═══ THE RECORDS ═══
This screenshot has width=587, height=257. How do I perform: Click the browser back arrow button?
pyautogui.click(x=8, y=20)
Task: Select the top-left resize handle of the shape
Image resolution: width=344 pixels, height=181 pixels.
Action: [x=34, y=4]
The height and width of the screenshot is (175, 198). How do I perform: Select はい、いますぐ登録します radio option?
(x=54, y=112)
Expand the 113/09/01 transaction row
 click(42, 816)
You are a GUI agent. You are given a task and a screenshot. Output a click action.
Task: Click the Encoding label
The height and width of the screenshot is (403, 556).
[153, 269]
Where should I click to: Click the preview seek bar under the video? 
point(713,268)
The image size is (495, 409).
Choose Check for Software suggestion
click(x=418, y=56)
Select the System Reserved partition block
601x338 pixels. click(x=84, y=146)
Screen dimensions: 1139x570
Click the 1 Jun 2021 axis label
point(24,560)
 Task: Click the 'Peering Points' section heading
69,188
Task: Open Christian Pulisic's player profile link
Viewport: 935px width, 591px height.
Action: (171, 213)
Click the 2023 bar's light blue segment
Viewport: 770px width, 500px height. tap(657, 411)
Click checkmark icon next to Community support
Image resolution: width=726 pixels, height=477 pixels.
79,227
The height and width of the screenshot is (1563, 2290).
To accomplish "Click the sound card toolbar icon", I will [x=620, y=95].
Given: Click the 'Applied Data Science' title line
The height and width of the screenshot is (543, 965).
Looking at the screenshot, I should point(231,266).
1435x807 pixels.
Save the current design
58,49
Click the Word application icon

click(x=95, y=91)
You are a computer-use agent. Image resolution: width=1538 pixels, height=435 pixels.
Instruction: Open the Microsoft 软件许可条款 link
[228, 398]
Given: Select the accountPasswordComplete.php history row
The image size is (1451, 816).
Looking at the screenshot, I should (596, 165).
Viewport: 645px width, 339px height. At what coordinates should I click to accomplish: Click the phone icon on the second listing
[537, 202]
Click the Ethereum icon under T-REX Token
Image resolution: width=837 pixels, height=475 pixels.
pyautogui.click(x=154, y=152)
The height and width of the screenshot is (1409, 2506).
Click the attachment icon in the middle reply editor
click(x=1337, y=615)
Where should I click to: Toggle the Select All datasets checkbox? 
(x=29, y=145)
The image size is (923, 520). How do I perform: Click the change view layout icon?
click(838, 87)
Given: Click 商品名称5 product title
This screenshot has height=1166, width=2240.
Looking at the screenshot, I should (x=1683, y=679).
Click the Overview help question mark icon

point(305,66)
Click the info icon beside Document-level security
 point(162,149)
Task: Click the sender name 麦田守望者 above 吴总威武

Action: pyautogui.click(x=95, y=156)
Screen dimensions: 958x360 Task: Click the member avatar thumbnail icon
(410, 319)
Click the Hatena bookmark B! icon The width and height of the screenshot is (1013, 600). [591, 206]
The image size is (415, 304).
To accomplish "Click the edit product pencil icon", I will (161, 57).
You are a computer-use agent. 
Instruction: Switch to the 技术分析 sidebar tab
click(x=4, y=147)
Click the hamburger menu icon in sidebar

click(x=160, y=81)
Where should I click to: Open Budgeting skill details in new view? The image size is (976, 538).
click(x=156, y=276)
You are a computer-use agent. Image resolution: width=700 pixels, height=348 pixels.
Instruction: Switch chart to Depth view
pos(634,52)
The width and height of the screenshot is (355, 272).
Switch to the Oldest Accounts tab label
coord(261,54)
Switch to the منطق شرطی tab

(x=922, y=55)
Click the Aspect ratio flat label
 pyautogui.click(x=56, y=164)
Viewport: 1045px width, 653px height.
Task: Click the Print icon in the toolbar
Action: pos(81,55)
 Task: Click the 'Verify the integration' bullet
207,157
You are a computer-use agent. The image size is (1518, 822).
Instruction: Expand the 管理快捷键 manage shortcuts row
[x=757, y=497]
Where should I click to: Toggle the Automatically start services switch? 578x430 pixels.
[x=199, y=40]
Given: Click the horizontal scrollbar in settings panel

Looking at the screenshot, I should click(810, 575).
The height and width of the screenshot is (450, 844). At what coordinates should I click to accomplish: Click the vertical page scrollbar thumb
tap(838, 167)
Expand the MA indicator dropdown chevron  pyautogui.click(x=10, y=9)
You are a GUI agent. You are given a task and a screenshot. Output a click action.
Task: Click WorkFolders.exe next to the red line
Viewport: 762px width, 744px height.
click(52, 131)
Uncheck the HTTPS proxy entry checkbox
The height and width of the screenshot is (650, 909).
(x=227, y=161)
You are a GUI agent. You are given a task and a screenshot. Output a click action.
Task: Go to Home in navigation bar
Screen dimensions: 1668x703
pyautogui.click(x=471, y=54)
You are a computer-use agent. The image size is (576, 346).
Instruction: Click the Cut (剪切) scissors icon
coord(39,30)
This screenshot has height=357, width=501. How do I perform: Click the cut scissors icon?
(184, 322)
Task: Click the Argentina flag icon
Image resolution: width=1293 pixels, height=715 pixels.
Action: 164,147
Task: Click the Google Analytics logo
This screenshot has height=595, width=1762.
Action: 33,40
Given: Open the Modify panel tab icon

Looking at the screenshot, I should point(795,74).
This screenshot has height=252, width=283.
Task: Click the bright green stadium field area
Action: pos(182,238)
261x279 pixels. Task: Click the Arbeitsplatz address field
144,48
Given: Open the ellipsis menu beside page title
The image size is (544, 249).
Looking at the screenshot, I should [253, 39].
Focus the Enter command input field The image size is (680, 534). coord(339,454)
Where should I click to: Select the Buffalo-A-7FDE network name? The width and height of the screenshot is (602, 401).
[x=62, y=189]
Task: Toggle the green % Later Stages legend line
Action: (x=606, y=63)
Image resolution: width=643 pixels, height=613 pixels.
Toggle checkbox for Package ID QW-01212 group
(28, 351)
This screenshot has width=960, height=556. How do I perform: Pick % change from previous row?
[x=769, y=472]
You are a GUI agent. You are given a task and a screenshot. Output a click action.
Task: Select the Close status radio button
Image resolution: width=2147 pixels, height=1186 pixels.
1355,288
═══
Extract each line of the items above that contains the string "Viewport". The match is case-sensitive.

Viewport: 935px width, 591px height.
Viewport: 770px width, 500px height. tap(657, 411)
Viewport: 645px width, 339px height. At what coordinates should I click to accomplish: Click the phone icon on the second listing
Viewport: 1045px width, 653px height.
Viewport: 762px width, 744px height.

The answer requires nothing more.